On Nov. 8, 2019, a resident left the facility for five days, returning after police issued a Silver Alert and later found the resident at home.  The resident spoke about wanting to go home since being admitted, but staff couldn’t substantiate that an elopement assessment had been done and failed to follow-up on obtaining a physician’s order for a WanderGuard, according to the citation.

On Dec. 3 the same resident was found in a stairwell trying to gain access to the facility. Staff members were re-educated about the importance of securing all exits, according to DPH.

On Dec. 4, a surveyor pushed open a door that was supposed to require a security code for opening. According to DPH, an alarm sounded for 12 minutes before a staff member silenced it. DPH found annunciators, which notify staff of an alarm, were faulty.

Also, a review of records from March 9 to April 30, 2019, found no documentation that oxygen saturation levels were checked, as ordered by a physician, on overnight shifts for a resident with chronic obstructive pulmonary disease.

Arden House in Hamden was fined $7,800 after a resident fell and was injured while being transferred from a wheelchair to bed by two nurse aides.

The aides were moving the resident with the help of a mechanical lift on July 9, 2019, when the resident fell mid-transfer, the citation said. One aide was operating the lift, and the other should have been holding the resident steady, but instead turned to move the wheelchair out of the room, the citation said. The resident was treated at a hospital for hip and femur pain and received one staple for a head laceration.

Bel-Air Manor Nursing and Rehabilitation Center in Newington was fined $6,960 after a resident fell and suffered several spinal fractures while being moved in a lift.

Two nurse aides were transferring the resident from a bed to a wheelchair on Dec. 9, 2019, when the resident fell out of the lift sling, DPH said. The resident was taken to a hospital and diagnosed with fractures, which were treated non-surgically. The lift was taken out of service, one nurse aide was suspended pending an investigation, and all nursing staff members were re-educated on mechanical lift policies and procedures, according to DPH.

“We take patient safety and well-being very seriously,” said administrator Marianne Herold. “We’re working with the state to address the alleged identified issues and have put the appropriate corrective measures in place. We strive for excellence and follow our corrective measures through the quality improvement process.”

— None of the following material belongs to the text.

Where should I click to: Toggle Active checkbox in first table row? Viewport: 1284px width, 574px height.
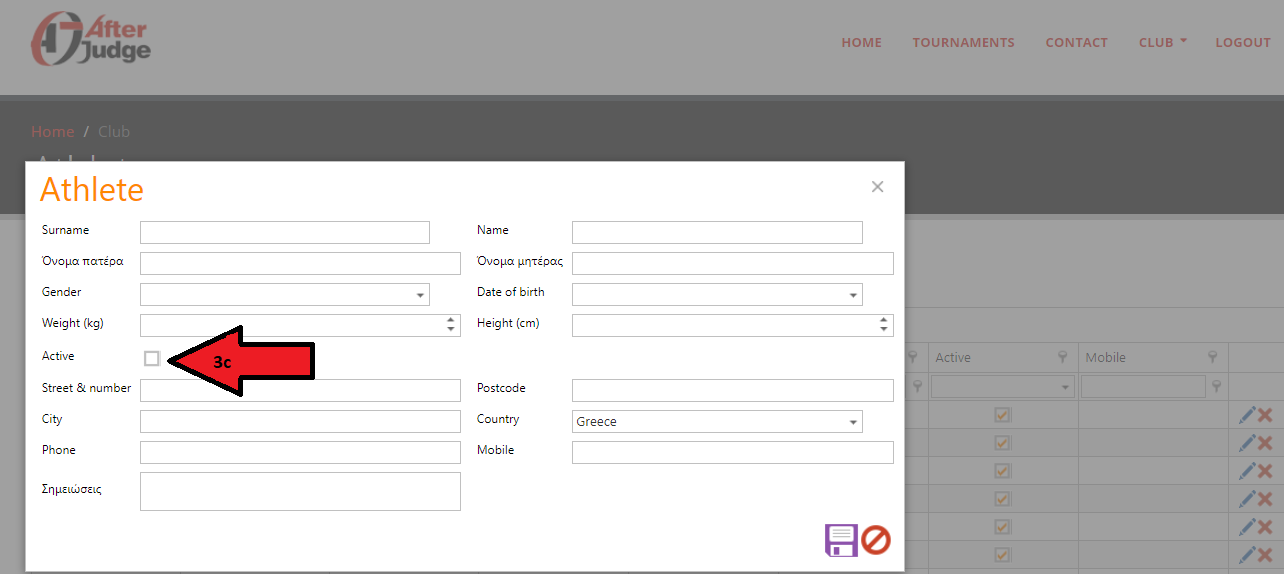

Pendleton Health and Rehabilitation Center in Mystic was fined $6,120 after a resident fell out of bed as a nurse aide repositioned a pillow.

After the Sept. 3, 2019, fall, the resident was treated at a hospital for a left femur fracture and toe abrasion, according to DPH. The aide knew the resident required two-staff assistance for most care, but repositioned the pillow without help.

“Following the survey, the center diligently developed and implemented a plan to correct the findings identified,” said spokesperson Annaliese Impink. “Approximately one month later, a follow-up inspection by the Department of Health held on Jan. 23, 2020, determined that the center had corrected the findings and was back in compliance. We appreciate the efforts of our staff to correct the findings identified. We continue to work hard to provide quality care and services for the residents we have the privilege to serve every day.”

Western Rehabilitation and Arden House did not return phone calls seeking comment.